_Task objective:_
Resume the passage on the release and stability of CEO and CEO-SNP, starting with the section under the heading "2.4.1. Determination of Minimum Bactericidal Concentration (MBC)".

_Extract provided:_
============

Table 2. The Fitting Kinetic models for release behaviors of (a) CEO, (b) CEO-SNP.

T (°C)	Samples	Zero-Order Equation			First-Order Equation			Higuchi Equation			Korsmeyer–Peppas Equation
		Y = k t + b			Y = k (1 − e b t)			Y = k t 1/2 + b			Y = k t b
		k	b	R2	k	b	R2	k	b	R2	k	b	R2
25	CEO	1.0900 × 10−3	0.1899	0.8856	0.9327	−0.0034	0.9950	0.0376	−0.0889	0.9684	0.0230	0.5602	0.9600
	CEO-SNP	8.1820 × 10−4	0.1739	0.8749	0.7017	−0.0040	0.9990	0.0283	−0.0375	0.9678	0.0239	0.5163	0.9637
40	CEO	7.0912 × 10−4	0.5602	0.5215	0.9257	−0.0119	0.9930	0.0272	0.3298	0.7076	0.1921	0.2548	0.8086
	CEO-SNP	7.0348 × 10−4	0.435	0.6166	0.8055	−0.0097	0.9966	0.0262	0.2198	0.7931	0.1295	0.2939	0.8647

Where Y is the cumulative amount of drug released at time point, t represents time, X represents time, and k,b represent constant.

). The fitting curve is shown in Figure 5 and Table 2. The results showed that the model with the highest value of R² was generally recognized as the best fitted model for the release profiles [45]. Table 2 shows that the values of R² for First-order kinetic model (R² > 0.99) was higher than other models, indicating it was the most suitable model for the sustained release behavior of CEO and CEO-SNP. This meant that the release of CEO and CEO-SNP was driven by the concentration gradient [46].

2.3. Stability Evaluation of CEO-SNP

As shown in Figure 6a, the stability of CEO-SNP was evaluated at 25 and 40 °C. The results of CEO-SNP implied that the volatility of CEO from CEO-SNP could be divided into three distinct phases. At the first phase (0–24 h), the retention at 25 °C and 40 °C decreased rapidly to 62.52% and 54.87%, respectively, which might be attributed to the CEO volatilization from the surface of SNP. Subsequently, the volatilization rate of CEO from the CEO-SNP was relatively slow during the period from 24 h to 7 d, and the retention of CEO-SNP decreased from 62.52% to 40.66% at 25 °C, and from 54.87% to 38.78% at 40 °C. These could be attributed to the volatilization of CEO adsorbed on the shallow pores of the SNP. Ultimately, the volatilization of CEO reached an appreciably slow-release phase at 25 and 40 °C. It could be the reason that CEO was required to overcome greater resistance in order to volatilize from the deep pore of SNP. For Figure 6b,c, the maximum weight loss temperature of CEO-SNP increased significantly in comparison with those of CEO, indicating that the stability of the remaining essential oil was gradually improved, which was in accordance with the release results of CEO-SNP.

2.4. Antibacterial Performance Analysis

2.4.1. Determination of Minimum Bactericidal Concentration (MBC)

============

_Dataset section:_
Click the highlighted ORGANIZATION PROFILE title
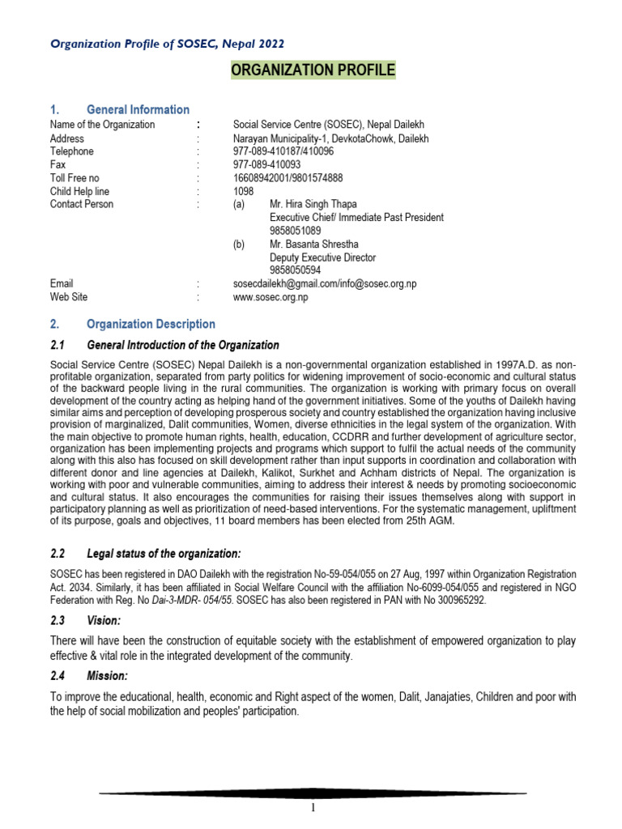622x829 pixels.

============

_Exercise response:_
The antimicrobial activities of CEO and CEO-SNP were evaluated by determining their MBC against S. aureus (gram-positive), E. coli (gram-negative) and P. aeruginosa (gram-negative). The results are displayed in Figure 7. CEO had strong antimicrobial properties against Gram-positive S. aureus as compared to Gram-negative E. coli and P. aeruginosa, evidenced by the MBC of CEO for S. aureus (10 mg/mL), E. coli (20 mg/mL) and P. aeruginosa (20 mg/mL). The results were consistent with the previous reports that generally, Gram-negative bacterium tended to be less susceptible to EOs than Gram-positive ones [47,48]. The reason might be that Gram-negative organisms possessed more complex and rigid outer membrane with rich lipopolysaccharide (LPS), strongly restricting diffusion of hydrophobic compounds such as EOs through it [49,50]. In contrast, the density of the peptidoglycan wall surrounding Gram-positive bacteria was insufficient to prevent drug molecules from entering the cellular membrane [51]. As shown in Figure 7b,d, the MBC of CEO-SNP towards E. coil and S. aureus was 10 mg/mL and 2.5 mg/mL, respectively. It could be seen that the MBC of CEO-SNP was lower than that of CEO, implying that encapsulation of CEO into SNP significantly enhanced its bactericidal activity. It could be attributed to the fact that CEO-SNP made easy contact with the bacteria and possessed more contact sites with the cell membrane provided by the larger specific surface area of SNP. The solubility of CEO in water increased, owing to the encapsulation of SNP, which could facilitate CEO to penetrate the bacterial cell membrane [52]. Furthermore, CEO could be effectively protected from degradation or evaporation, and gradually released to the media [53]. Strikingly, for Figure 7e, the MBC value of CEO-SNP against P. aeruginosa was 30 mg/mL, larger than the MBC value of CEO, possibly due to the tolerance of P. aeruginosa to EOs. Pseudomonads and P. aeruginosa, among the Gram-negative bacteria, were thought to be least sensitive to the action of EOs [54,55]. Moreover, CEO-SNP released slower as compared to pure CEO, which might also lead to higher concentrations of CEO-SNP that are required to achieve the concentration-dependent bacteriostatic effect against P. aeruginosa through the SNPs increased solubility of CEO and contact sites with bacterial cell membranes.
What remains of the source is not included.